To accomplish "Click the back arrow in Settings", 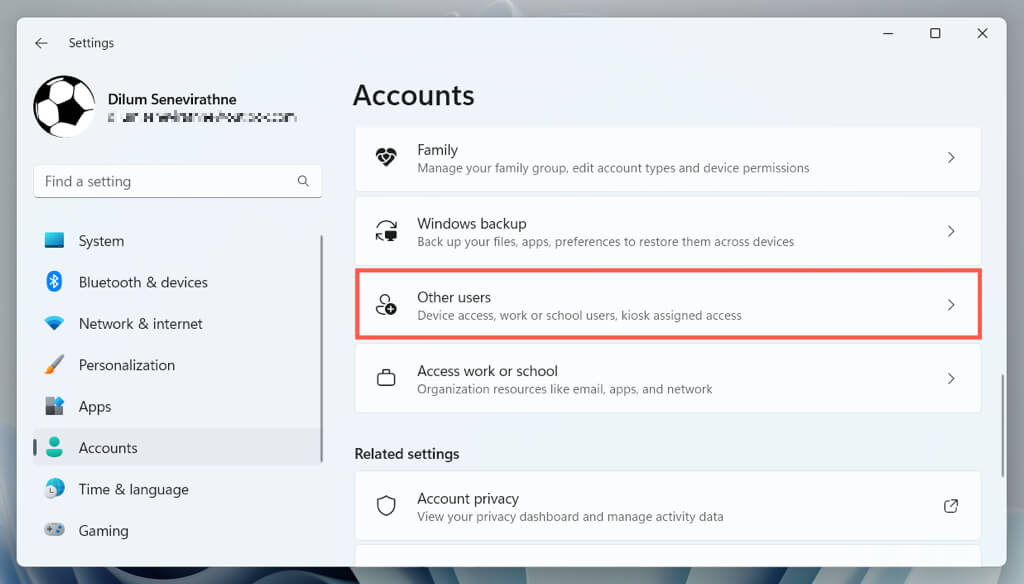I will (41, 43).
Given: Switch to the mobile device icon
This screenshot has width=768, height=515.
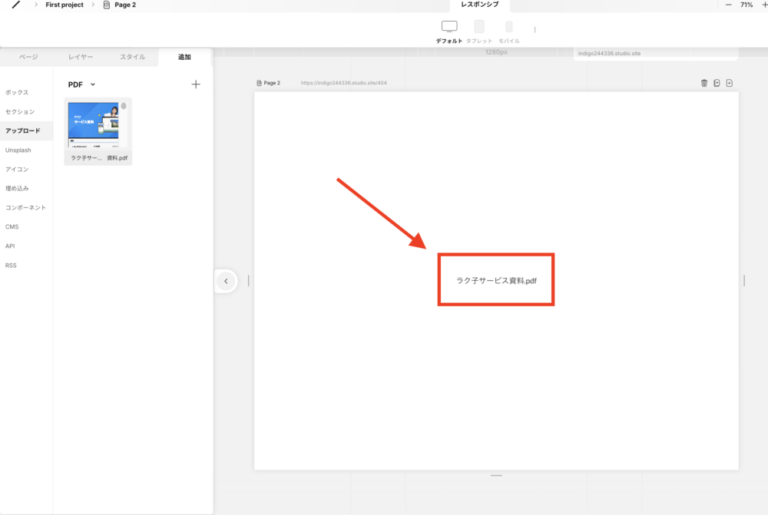Looking at the screenshot, I should [509, 27].
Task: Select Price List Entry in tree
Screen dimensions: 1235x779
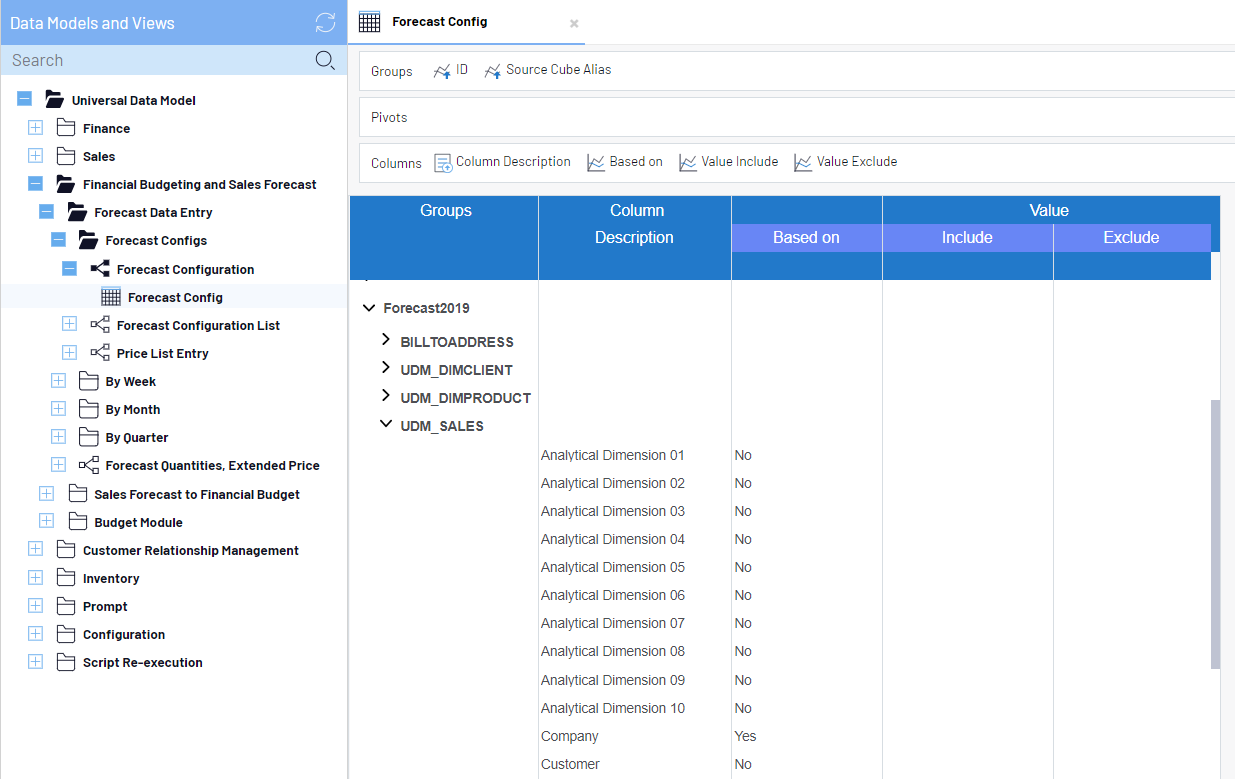Action: pyautogui.click(x=162, y=353)
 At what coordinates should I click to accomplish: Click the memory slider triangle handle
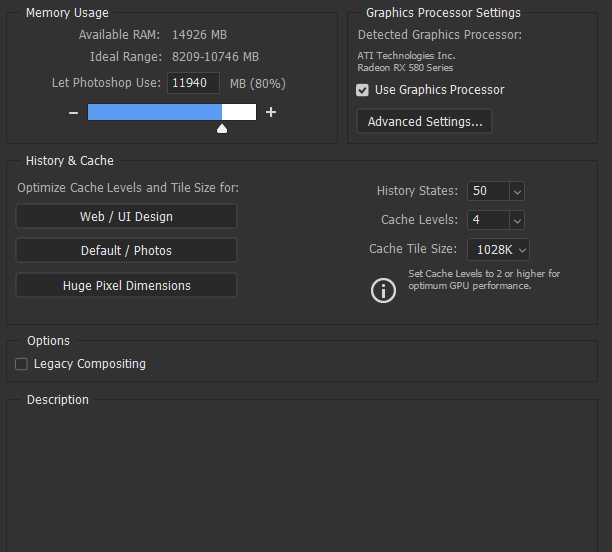tap(222, 128)
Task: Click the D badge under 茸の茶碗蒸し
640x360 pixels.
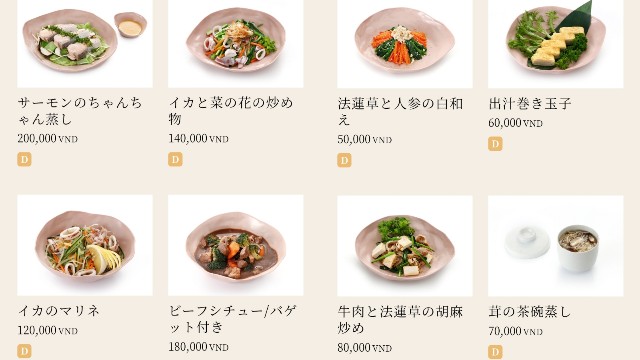Action: (x=495, y=352)
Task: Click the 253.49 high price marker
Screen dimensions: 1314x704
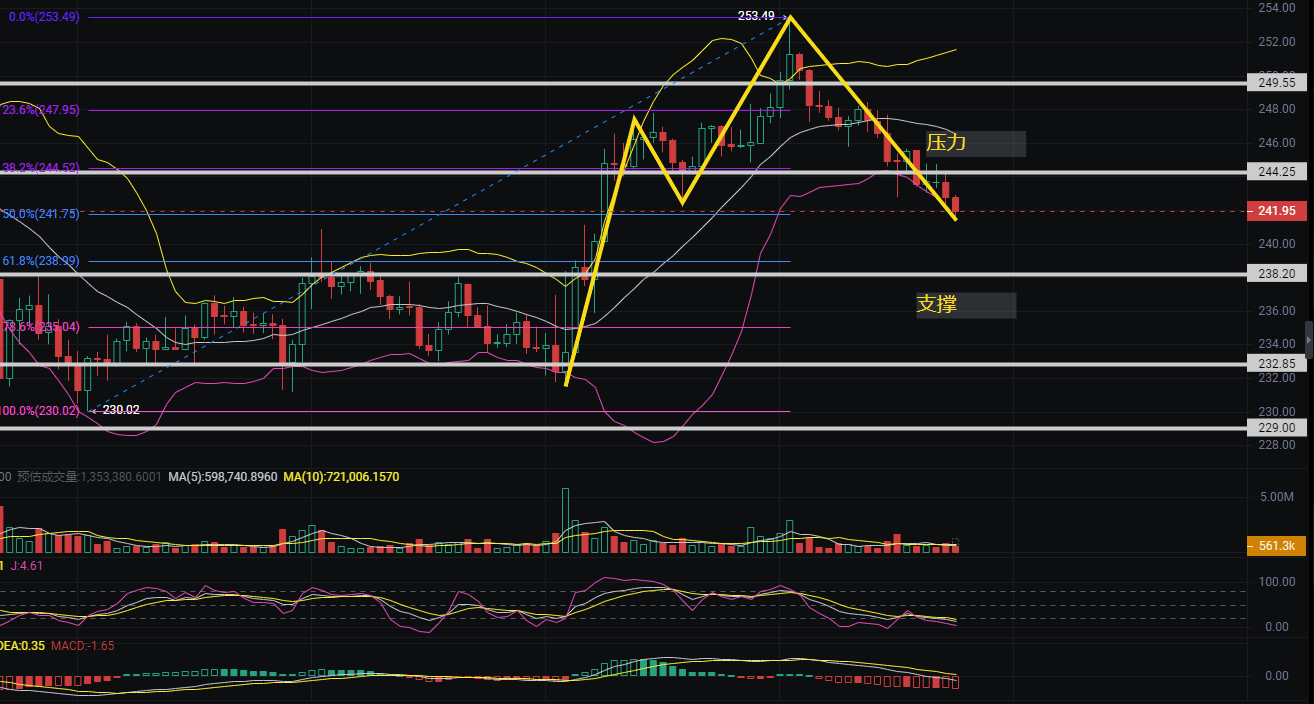Action: [756, 16]
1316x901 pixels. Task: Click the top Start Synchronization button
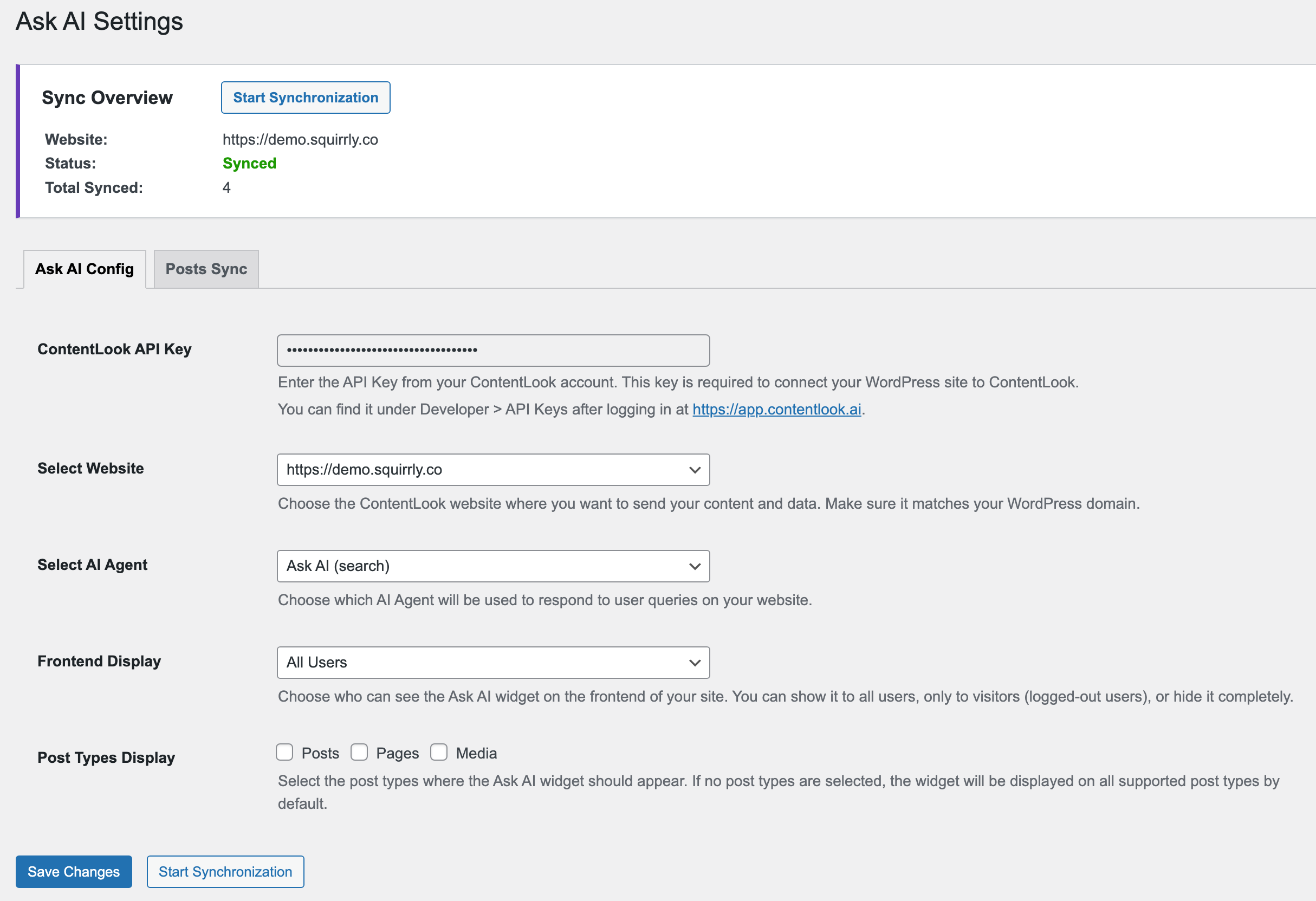(x=305, y=98)
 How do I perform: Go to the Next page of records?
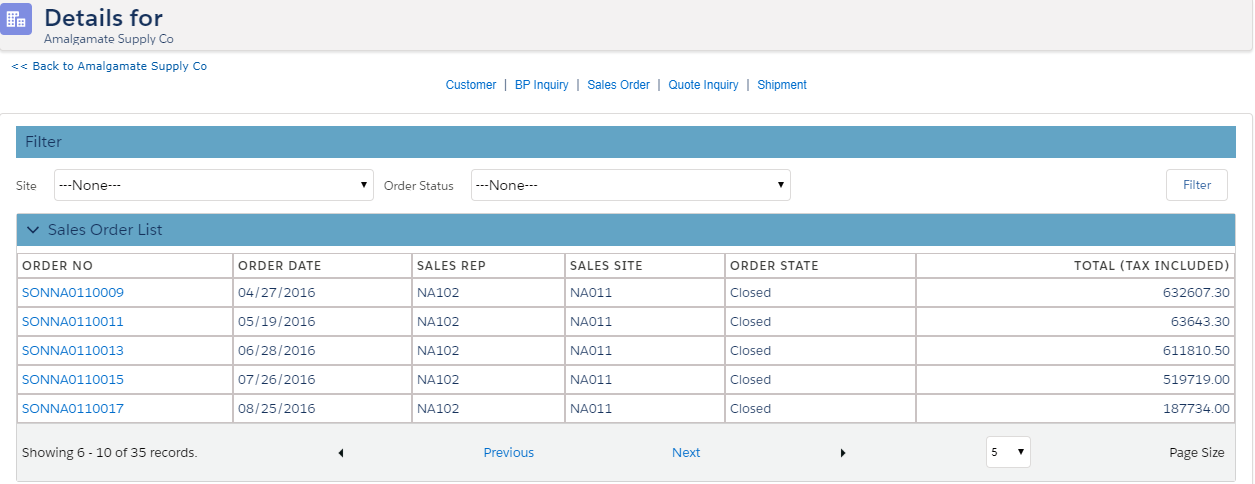click(685, 453)
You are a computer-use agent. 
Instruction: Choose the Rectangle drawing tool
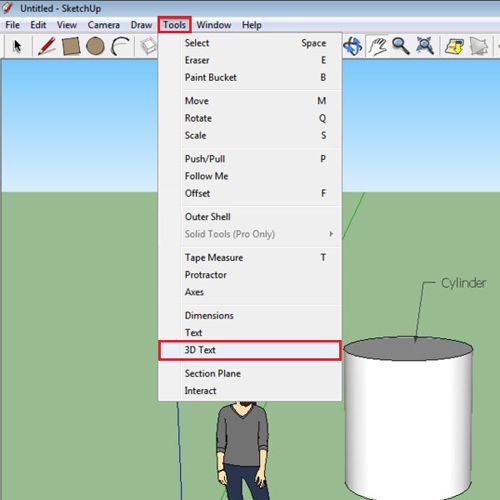click(x=71, y=46)
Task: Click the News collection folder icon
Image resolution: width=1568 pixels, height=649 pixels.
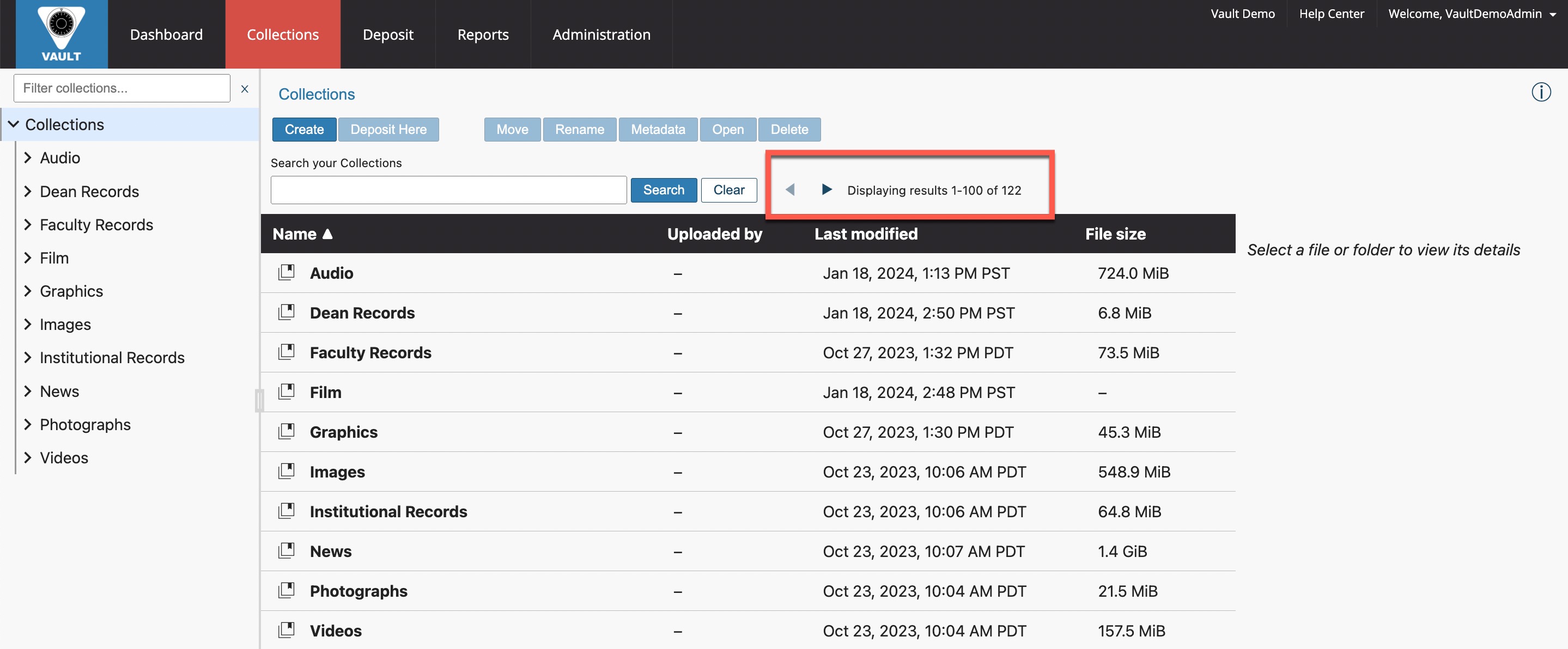Action: [x=286, y=550]
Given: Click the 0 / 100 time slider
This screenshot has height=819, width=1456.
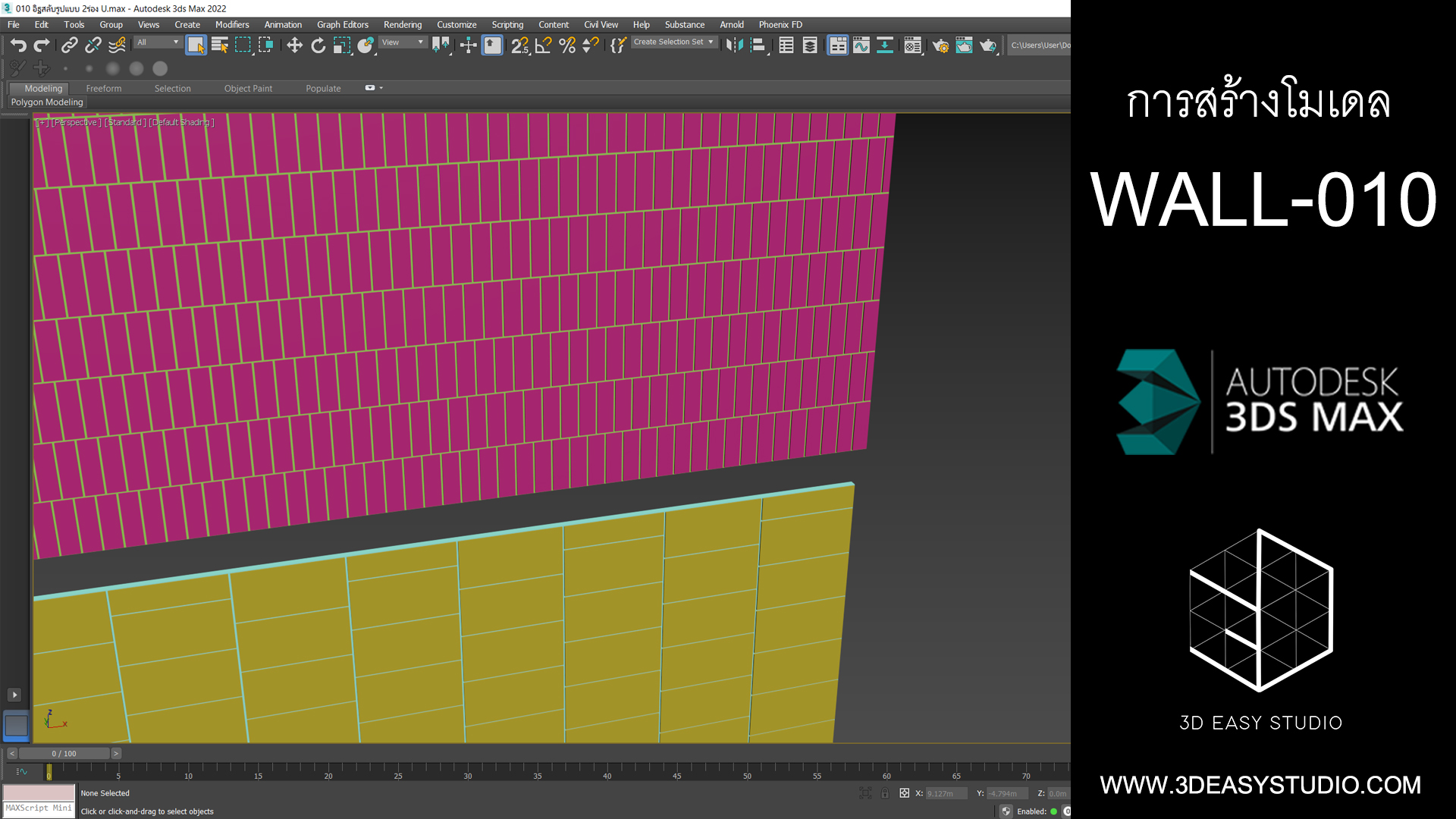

================

What is being asked: Rewrite the rows from the line containing "1316x901 pixels. Task: Click" through the end of the rows, requests included, with 61 added to every coordinate in the answers. Leave the pictures out.

Exercise answer:
1316x901 pixels. Task: Click the top Start Synchronization button
(x=366, y=159)
 How do I perform: Go to the Next page of records?
click(746, 514)
You are a computer-use agent. 
Instruction: Choose the Rectangle drawing tool
click(x=132, y=107)
Task: Click the News collection folder icon
Image resolution: width=1568 pixels, height=649 pixels.
Action: [x=347, y=611]
Given: Click the 0 / 100 time slider
This screenshot has height=819, width=1456.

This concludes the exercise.